Edgaras Untulis – Plunge, Lithuania
2 Timothy 3:10-11 says: But you have followed me diligently in my teaching, in my way of life, in my purpose, in faith, in endurance, in love, in patience, in persecutions, in hardships…
I began my journey of faith with Jesus, through hearing, reading and talking about Jesus teaching in the Gospels; but it was after this that I started to understand about His lifestyle – His purpose in life and His motivation. I began to understand more about His faith and endurance, His love and patience and the way in which He is able to bear persecution and hardship. Little by little, I was becoming a disciple of Jesus.
I learned these things consciously but also through the guidance of the Holy Spirit. As a Christian, I was also looking for human examples around me who could influence me and encourage me to follow God even more. Teaching is not enough! Although discipleship always begins with teaching, it does not have to end there. I was looking for Christians from whom I could truly learn a practical life with Christ and as I learned these things myself (with the help of the Holy Spirit) I began to teach others.
At the beginning, I taught others from the Bible – teaching is important – but I also started with teaching because I couldn’t offer anything more at that time. However, I began to understand that to truly cultivate discipleship, it is necessary not only to teach the truths of the Bible, but to open up my lifestyle, to show what really motivates me, what my daily faith and love is and how I endure difficulties and trials. Do I like doing this? Not always. It is easy to hide your imperfections behind teaching but in doing so, I lose close communication and the ability to truly influence others. Therefore, I try to promote these ideas of discipleship within my community (Plunge Town Evangelical Church).

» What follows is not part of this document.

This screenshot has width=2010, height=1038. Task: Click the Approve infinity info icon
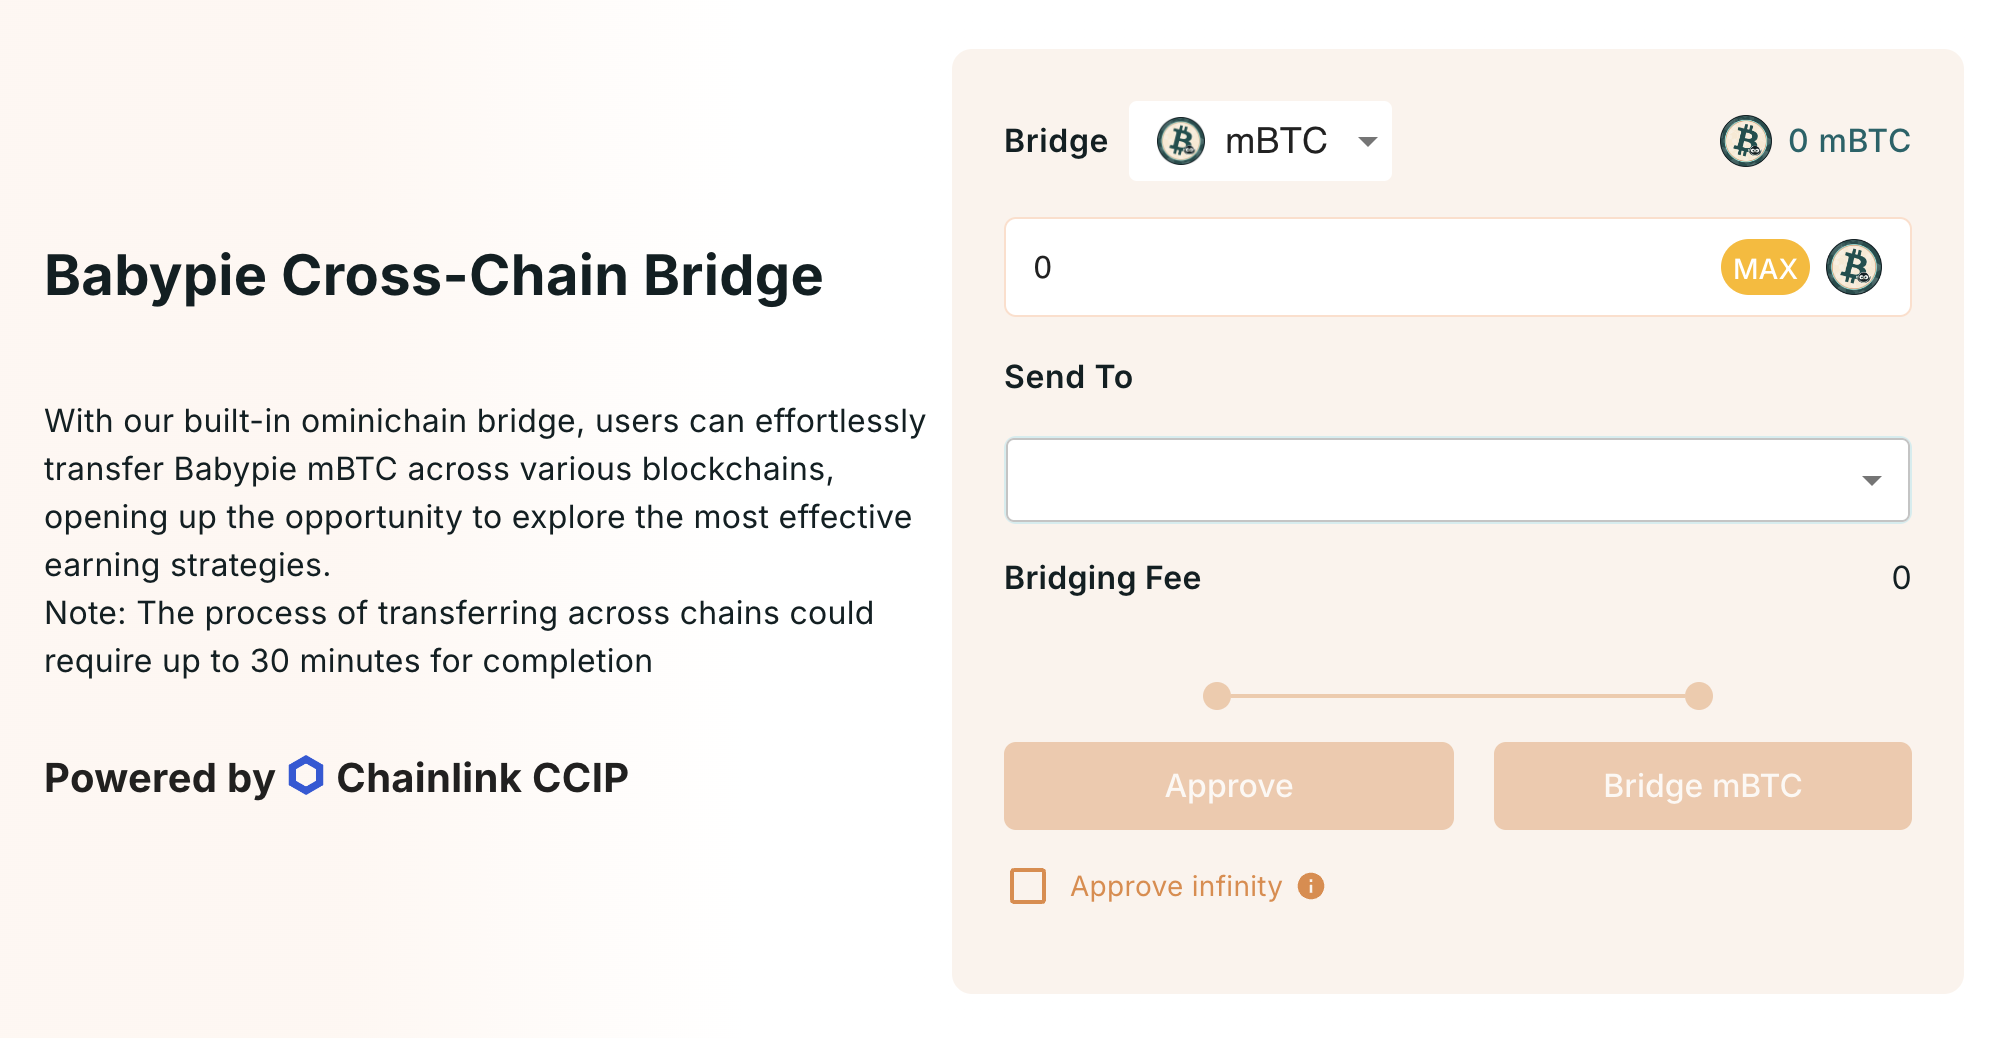click(x=1310, y=886)
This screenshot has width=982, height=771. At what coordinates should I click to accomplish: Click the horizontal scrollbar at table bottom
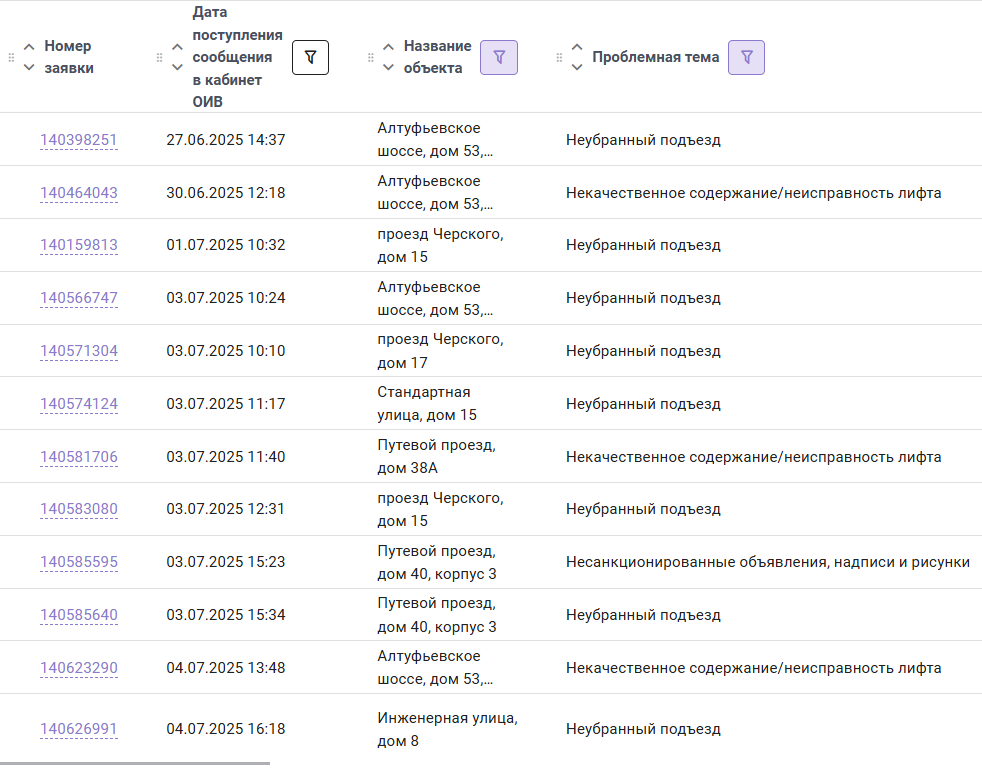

We are not living in easy times. The Covid-19 pandemic has just ended and since February 24th war has raged in Ukraine. There is also an energy crisis and everywhere we are experiencing inflation. Christians, like other people around them, fight and work for their survival in order to maintain a sense of economic well-being. As a consequence, many are finding it difficult to find time to communicate with God and with other Christians. For many, there is no time left for discipleship and fellowship. And it is here that I see my responsibility to maintain communication in the church.
As a church, our response to these challenges has been to divide all of our meetings into two parts: the first is devoted to praise, prayer and a sermon, and the second is devoted to fellowship. We have community weekends. We do all this in order that we might get to know each other’s: way of life, motives, goals, faith and readiness to face difficulties.
I thank God that more and more people are no longer satisfied with a post-covid virtual Christianity; instead they want to see and experience authentic Christian life and ministry, where together we are able to diligently follow the Bible’s teaching and see it lived out in one-another’s lives in: lifestyle, purpose, faith, endurance, love, patience, persecution and hardship.